===== Text passage =====
Is Africa aging? Especially when fertility in Africa has been historically high? With continued focus on maternal and child health policies, an increasing proportion of children are now surviving and entering adulthood, which contributed to a bulge in the young population (ages 1-15 years). Africa is also making progress on checking the spread of HIV and other communicable diseases and widespread use of anti-retroviral treatment (ART) is helping adults to lead a comparatively longer life. The combined effect of early childhood survival and lower mortality in adulthood is likely to increase elderly (aged 65 and above) population in the future. Current projections show that in the next twenty years the number of elderly will almost double to 58 million. Eastern and Western Africa will have the fastest growth in elderly population while Southern Africa will have the highest proportion of elderly (14%). While the proportion in Africa is unlikely to reach the levels in other aging countries/regions like USA, Japan, Europe any time soon, aging does pose a challenge to African economies and health care system.
Projections from the World Health Organization (WHO) indicate that deaths due to non-communicable diseases (NCDs) will rapidly increase among the adults in the Sub-Saharan Africa and reach the levels in other aging regions. NCDs like Diabetes and cardiovascular conditions are on the increase not only in elderly but also in adults and exceed the levels prevalent in USA, UK, India and China. Risk factors like hypertension and alcohol consumption are also higher in SSA while obesity and smoking are at comparable levels as other developed and aging regions.
Africa's Demographic Transition: Planning for the Future of Africa's Youth
Increasing Youth Cohorts Sub Saharan Africa
The early onset of chronic conditions, increasing prevalence among adults is likely to reduce labor force participation. Labor force participation in SSA is 65% and is already lower than other regions. Although elderly are more actively involved in labor force, they are mostly employed in informal sector like agriculture with low wages. These two factors contribute to lower level of personal savings which could be used for prevention and treatment of diseases.
=====
Exercise 1:
Answer these questions from the passage on aging in Africa. Put each answer on its own line and mark it (a), (b), or (c) to match its question.
(a) In the next twenty years, about how many people aged 65 and above are projected to live in Africa?
(b) Which part of Africa will have the highest proportion of elderly, and what is that proportion?
(c) What is the labor force participation rate in Sub-Saharan Africa?
Exercise 2: Print the stretch of the passage on aging in Africa from "Africa's Demographic Transition: Planning" through "treatment of diseases.", without changing a word.
Exercise 3: Go on with the passage on aging in Africa, starting after its last sentence.
===== Record set =====
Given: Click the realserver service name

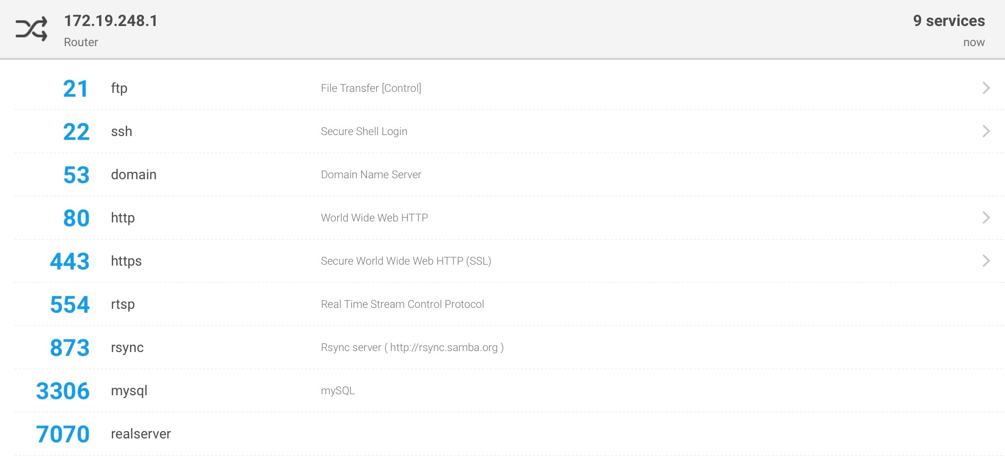Looking at the screenshot, I should coord(141,434).
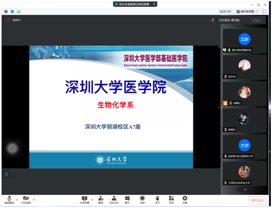Open the invite participants icon
The image size is (272, 208).
pyautogui.click(x=101, y=200)
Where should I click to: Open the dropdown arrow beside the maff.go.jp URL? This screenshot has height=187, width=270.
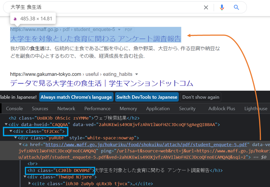(x=119, y=29)
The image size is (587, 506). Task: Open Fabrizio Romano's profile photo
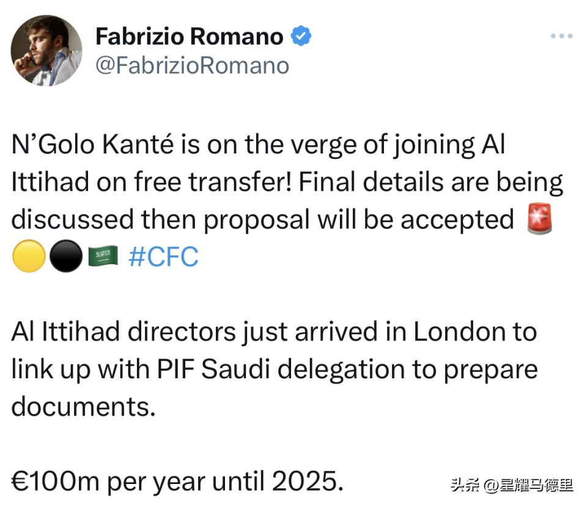(46, 51)
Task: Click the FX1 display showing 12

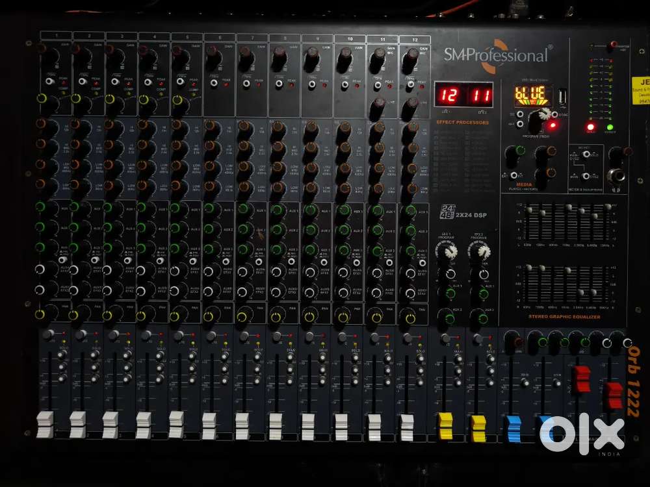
=====
Answer 1:
(a) About 58 million, almost double the current number.
(b) Southern Africa, at 14%.
(c) 65%.

Answer 2:
Africa's Demographic Transition: Planning for the Future of Africa's Youth
Increasing Youth Cohorts Sub Saharan Africa
The early onset of chronic conditions, increasing prevalence among adults is likely to reduce labor force participation. Labor force participation in SSA is 65% and is already lower than other regions. Although elderly are more actively involved in labor force, they are mostly employed in informal sector like agriculture with low wages. These two factors contribute to lower level of personal savings which could be used for prevention and treatment of diseases.

Answer 3:
Aging is associated with higher medical expenditure and in Kenya, for example, the increase was 26% in the age group 65-69 as compared to 60-64. Those with chronic conditions have higher out-of pocket costs and the proportion increases with the increase in conditions one is suffering from. WHO estimates that in countries with less than $1000 per capita income, out of pocket expenses are more than 40% of the health expenditure. With the increasing prevalence of chronic conditions in SSA, a larger proportion of the poor is expected to pay for their healthcare through out-of-pocket spending. This system of payment is unsustainable as a study in Nigeria showed that over 60% of participants who used out-pocket spending for healthcare reported difficulty in accessing health services due to financial constraints.
Although the pace of aging in Africa is relatively slow, it will still face an increasing burden of chronic conditions. To reap the potential demographic dividend African countries would have to pay attention to this issue and adequately strengthen the health system.